The Best Little Feel-Good Comedy On TV Is About Pirates Who Sometimes Stab And Disembowel Each Other

Is it weird that one of the sweetest little feel-good shows on television this year also featured a group of pirates pillaging and murdering their enemies and sometimes chopping each other’s limbs off? It’s probably weird. It felt weird to type, at least. But it’s all true. I didn’t even mention the thing about the mutiny or the cursed outfits or Bronson Pinchot walking the plank. Or the thing about the grizzled and gruff first mate donning makeup and belting out “La Vie En Rose” on the ship. Our Flag Means Death is a wonderful television program. Weird, sure. But also wonderful.

The first season of the show kind of came out of nowhere. There was a fancy aristocrat named Stede Bonnet (Rhys Darby) who fled his wife and posh life in search of adventure on the high seas. He eventually crossed paths with Blackbeard (Taika Waititi), the legendary real-life pirate, or at least a very loosely fictionalized version of him. They fell in love. A bunch of the pirates on the ship fell in love with each other, too. Everyone was smooching and swashbuckling and having a blast until everything was torn apart in the final episodes. Stede and Blackbeard broke up. I was devastated by this. Picture trying to explain any of this to a person who never watched the show. This was my life for an entire year.

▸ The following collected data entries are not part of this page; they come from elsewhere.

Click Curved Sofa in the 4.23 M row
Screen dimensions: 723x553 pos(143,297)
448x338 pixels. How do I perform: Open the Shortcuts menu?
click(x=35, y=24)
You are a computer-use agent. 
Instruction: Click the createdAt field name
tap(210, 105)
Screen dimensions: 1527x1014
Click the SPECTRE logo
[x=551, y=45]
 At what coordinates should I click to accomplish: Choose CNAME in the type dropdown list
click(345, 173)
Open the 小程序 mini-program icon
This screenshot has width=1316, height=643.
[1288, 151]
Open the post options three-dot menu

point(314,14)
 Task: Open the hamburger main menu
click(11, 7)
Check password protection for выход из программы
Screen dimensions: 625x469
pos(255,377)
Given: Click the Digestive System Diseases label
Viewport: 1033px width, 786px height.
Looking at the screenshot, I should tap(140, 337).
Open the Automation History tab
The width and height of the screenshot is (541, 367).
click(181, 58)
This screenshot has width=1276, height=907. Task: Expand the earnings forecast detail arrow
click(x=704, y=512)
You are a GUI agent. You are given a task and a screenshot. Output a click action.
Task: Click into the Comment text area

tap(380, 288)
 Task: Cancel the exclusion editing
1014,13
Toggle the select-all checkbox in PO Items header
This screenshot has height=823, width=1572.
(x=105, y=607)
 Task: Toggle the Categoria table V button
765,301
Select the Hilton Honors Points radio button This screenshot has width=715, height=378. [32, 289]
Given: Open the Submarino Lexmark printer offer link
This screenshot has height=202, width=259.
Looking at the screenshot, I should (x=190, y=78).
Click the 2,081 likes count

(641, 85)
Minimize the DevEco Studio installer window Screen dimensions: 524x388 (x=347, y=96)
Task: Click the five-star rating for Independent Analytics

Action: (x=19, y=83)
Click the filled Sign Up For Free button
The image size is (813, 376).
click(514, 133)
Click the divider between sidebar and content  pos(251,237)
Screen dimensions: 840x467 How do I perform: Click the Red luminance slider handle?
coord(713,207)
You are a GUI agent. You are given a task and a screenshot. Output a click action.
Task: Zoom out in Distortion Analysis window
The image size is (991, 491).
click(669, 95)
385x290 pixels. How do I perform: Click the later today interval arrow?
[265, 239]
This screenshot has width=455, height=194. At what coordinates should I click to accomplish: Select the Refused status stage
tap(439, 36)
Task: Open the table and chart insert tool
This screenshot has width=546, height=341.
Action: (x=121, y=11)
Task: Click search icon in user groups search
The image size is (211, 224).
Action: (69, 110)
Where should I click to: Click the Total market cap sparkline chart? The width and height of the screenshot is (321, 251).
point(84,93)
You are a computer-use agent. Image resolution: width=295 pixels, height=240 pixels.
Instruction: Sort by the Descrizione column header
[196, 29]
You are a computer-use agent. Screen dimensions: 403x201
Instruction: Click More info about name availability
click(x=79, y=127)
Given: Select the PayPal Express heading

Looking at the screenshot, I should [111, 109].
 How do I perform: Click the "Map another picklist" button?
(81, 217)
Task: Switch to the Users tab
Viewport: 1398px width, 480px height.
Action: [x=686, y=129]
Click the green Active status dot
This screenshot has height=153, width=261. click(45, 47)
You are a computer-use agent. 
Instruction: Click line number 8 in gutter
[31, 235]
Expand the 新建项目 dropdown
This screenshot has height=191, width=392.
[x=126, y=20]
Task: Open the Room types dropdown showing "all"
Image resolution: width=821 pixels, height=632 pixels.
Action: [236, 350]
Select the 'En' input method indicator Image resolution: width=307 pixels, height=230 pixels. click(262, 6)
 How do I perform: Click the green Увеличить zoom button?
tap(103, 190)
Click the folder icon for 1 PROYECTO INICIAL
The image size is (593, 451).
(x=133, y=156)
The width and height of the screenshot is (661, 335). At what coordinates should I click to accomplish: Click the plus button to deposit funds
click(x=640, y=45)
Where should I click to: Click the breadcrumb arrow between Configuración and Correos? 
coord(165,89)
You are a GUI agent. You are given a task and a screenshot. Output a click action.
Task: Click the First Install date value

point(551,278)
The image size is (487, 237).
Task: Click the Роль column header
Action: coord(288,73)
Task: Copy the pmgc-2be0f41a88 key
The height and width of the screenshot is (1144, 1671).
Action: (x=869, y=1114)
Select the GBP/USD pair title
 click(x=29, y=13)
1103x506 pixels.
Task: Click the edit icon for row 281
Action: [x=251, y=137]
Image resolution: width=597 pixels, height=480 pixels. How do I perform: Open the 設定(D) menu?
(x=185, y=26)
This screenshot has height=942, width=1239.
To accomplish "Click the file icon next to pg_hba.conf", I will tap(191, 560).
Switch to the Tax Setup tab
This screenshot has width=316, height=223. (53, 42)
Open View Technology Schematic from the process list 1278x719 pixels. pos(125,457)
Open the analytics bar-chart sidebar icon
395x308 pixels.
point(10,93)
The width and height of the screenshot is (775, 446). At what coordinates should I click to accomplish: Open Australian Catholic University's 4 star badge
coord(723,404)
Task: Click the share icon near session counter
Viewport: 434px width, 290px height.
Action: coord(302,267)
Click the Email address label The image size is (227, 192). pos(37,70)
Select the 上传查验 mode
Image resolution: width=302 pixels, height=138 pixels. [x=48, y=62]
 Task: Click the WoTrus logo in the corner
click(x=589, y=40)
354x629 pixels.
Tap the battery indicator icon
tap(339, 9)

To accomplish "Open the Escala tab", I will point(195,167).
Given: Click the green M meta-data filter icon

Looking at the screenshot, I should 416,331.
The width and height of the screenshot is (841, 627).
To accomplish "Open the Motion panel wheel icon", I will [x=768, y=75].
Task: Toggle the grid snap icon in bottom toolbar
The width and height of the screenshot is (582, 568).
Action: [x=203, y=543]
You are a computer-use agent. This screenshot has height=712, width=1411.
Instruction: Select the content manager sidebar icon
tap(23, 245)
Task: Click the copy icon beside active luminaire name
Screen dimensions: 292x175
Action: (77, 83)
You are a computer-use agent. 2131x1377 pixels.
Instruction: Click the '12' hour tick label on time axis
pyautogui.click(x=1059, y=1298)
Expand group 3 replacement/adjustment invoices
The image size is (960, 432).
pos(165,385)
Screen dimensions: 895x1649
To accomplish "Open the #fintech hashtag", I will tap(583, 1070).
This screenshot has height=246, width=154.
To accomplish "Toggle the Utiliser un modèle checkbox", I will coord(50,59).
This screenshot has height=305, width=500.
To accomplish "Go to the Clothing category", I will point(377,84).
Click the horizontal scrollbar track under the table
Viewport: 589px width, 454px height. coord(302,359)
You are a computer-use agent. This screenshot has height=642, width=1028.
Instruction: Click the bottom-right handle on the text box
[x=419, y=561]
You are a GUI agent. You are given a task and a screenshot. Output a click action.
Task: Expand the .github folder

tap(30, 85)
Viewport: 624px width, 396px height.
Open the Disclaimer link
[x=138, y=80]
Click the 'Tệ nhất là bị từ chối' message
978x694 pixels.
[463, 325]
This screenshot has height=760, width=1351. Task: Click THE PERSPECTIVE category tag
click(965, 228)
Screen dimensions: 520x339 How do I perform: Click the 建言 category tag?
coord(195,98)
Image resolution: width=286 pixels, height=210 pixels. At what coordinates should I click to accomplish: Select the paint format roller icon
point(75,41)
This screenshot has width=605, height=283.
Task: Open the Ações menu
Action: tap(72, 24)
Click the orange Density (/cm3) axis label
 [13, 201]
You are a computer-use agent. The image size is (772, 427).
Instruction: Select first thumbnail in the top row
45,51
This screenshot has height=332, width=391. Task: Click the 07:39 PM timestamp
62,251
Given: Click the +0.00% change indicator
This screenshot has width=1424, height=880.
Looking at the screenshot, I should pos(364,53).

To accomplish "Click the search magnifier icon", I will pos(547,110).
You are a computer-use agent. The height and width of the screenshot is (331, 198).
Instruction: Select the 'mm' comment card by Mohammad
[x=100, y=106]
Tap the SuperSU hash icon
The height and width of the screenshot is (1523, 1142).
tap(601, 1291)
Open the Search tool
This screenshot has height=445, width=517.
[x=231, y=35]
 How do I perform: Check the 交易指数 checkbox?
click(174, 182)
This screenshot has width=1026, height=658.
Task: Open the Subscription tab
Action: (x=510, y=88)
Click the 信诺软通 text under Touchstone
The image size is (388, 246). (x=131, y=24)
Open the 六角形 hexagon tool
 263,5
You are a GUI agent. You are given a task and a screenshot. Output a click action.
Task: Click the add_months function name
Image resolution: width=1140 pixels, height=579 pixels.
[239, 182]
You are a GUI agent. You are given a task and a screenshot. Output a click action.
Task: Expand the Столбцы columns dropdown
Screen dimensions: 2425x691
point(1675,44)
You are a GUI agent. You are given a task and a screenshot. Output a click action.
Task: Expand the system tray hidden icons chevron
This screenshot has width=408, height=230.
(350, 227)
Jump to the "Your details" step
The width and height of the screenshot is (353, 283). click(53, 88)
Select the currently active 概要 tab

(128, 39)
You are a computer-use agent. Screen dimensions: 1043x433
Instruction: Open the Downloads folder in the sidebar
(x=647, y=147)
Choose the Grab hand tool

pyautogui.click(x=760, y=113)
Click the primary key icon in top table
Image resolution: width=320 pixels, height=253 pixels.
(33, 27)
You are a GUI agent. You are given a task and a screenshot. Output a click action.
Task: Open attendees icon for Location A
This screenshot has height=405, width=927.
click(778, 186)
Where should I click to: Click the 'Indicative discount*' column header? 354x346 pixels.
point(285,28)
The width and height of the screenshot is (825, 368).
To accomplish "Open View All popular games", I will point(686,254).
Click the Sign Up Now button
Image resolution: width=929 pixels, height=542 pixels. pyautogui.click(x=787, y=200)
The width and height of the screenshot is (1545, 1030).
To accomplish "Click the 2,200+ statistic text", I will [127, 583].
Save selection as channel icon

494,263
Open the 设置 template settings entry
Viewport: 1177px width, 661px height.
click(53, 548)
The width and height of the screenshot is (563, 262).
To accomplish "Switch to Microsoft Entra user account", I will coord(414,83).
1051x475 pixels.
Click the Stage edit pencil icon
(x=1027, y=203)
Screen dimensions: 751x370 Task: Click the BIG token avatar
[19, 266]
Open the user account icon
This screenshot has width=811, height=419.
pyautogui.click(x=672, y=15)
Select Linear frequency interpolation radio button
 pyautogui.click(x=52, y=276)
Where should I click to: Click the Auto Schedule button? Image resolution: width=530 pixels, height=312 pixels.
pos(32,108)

It returned for a second season this fall, finally. Things were still weird, but in a different way. Blackbeard was taking out the pain of his heartbreak by ramping up his pillaging, raiding so many ships and towns that he was ordering the crew to throw old treasure overboard to make room for new treasure. There was a minor mutiny. They ran afoul of the Pirate Queen of China (Ruibo Qian), who, because this show is committed at all times to being wild, spoke like an American millennial and blackmailed via charm. She fell in love with one of the male crew members, eventually. It was very sweet.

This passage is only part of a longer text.